__ABOUT THIS TASK__
Your answer is the lines below, exactly, from the one that contains "Viewport: 648px width, 402px height." through the one that contains "You are a computer-use", both included.

[Recorded data]
════════

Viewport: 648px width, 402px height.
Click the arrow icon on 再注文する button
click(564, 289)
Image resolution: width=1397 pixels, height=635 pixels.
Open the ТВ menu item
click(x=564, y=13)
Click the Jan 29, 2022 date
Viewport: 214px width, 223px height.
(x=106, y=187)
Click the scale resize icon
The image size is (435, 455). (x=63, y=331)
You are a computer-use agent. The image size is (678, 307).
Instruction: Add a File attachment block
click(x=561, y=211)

════════

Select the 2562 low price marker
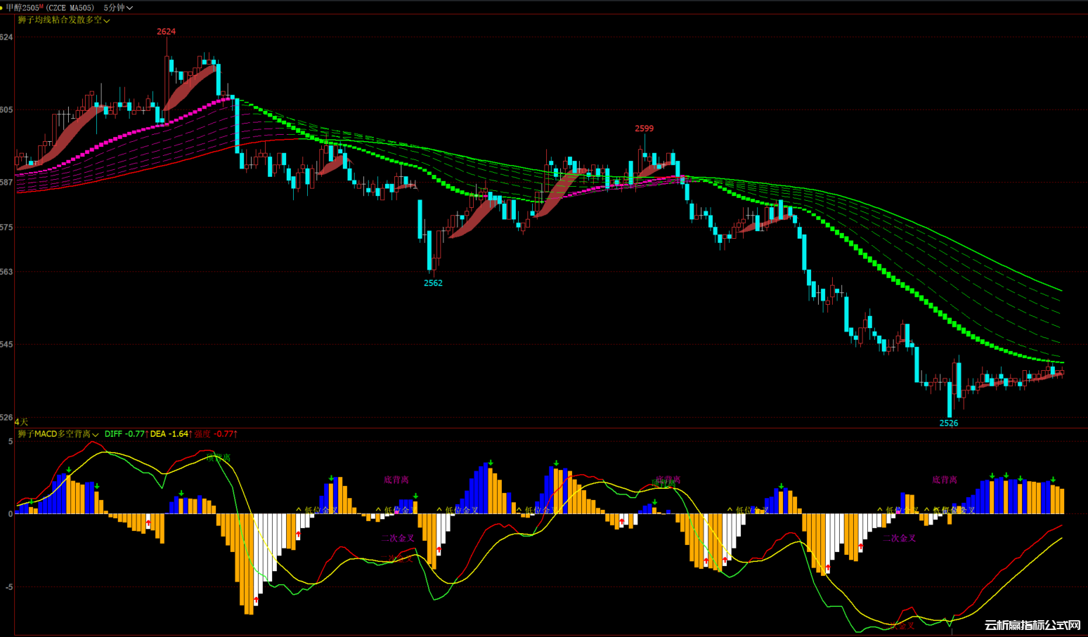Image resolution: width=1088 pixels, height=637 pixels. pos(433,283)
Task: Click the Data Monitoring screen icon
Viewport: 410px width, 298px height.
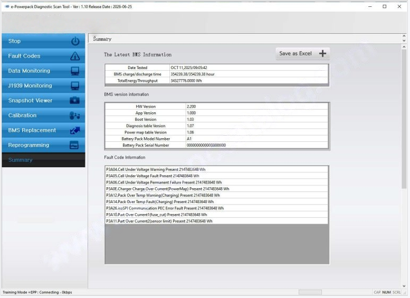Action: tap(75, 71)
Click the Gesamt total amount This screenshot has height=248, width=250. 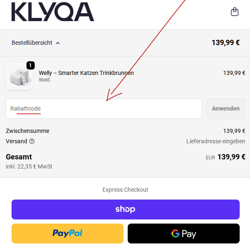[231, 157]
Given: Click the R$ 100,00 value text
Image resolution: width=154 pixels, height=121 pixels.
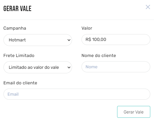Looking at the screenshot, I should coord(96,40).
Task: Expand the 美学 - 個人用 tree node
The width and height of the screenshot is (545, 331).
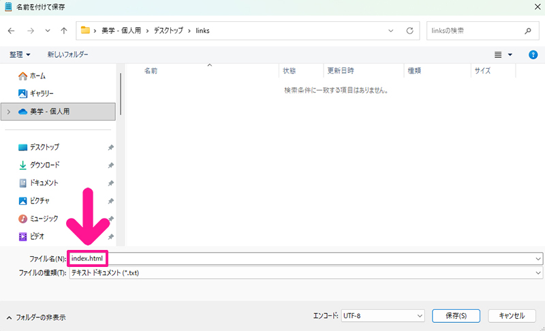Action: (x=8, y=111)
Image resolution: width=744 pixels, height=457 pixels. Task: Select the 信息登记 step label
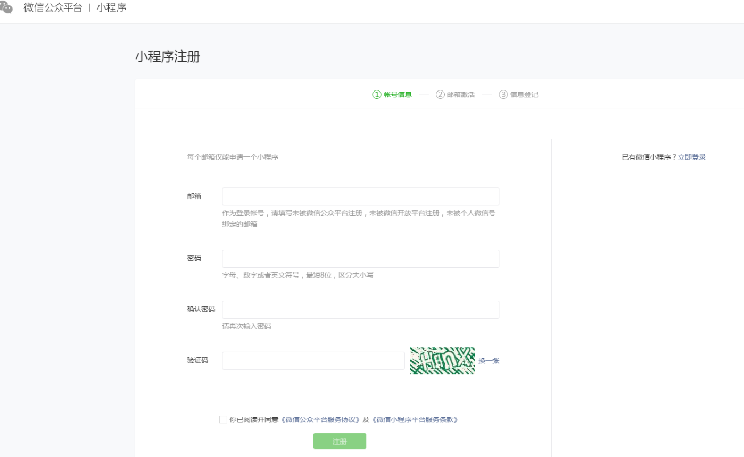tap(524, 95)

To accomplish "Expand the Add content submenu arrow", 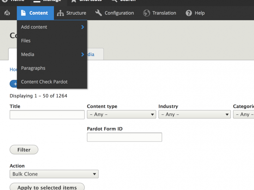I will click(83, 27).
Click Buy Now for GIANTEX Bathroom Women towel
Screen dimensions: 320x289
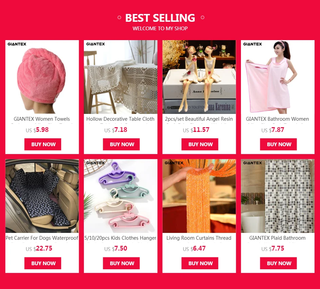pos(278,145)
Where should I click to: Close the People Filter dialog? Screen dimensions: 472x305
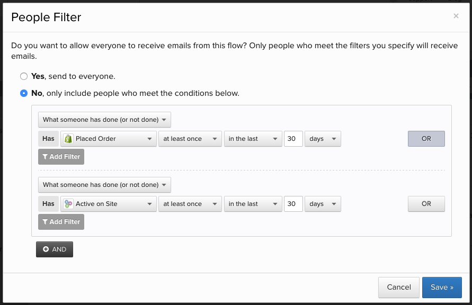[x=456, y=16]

════════

__EXERCISE ANSWER__
Viewport: 648px width, 402px height.
Click the arrow icon on 再注文する button
click(564, 289)
Image resolution: width=1397 pixels, height=635 pixels.
Open the ТВ menu item
click(x=564, y=13)
Click the Jan 29, 2022 date
Viewport: 214px width, 223px height.
(x=106, y=187)
Click the scale resize icon
The image size is (435, 455). (x=63, y=331)
You are a computer-use agent. The image size is (678, 307).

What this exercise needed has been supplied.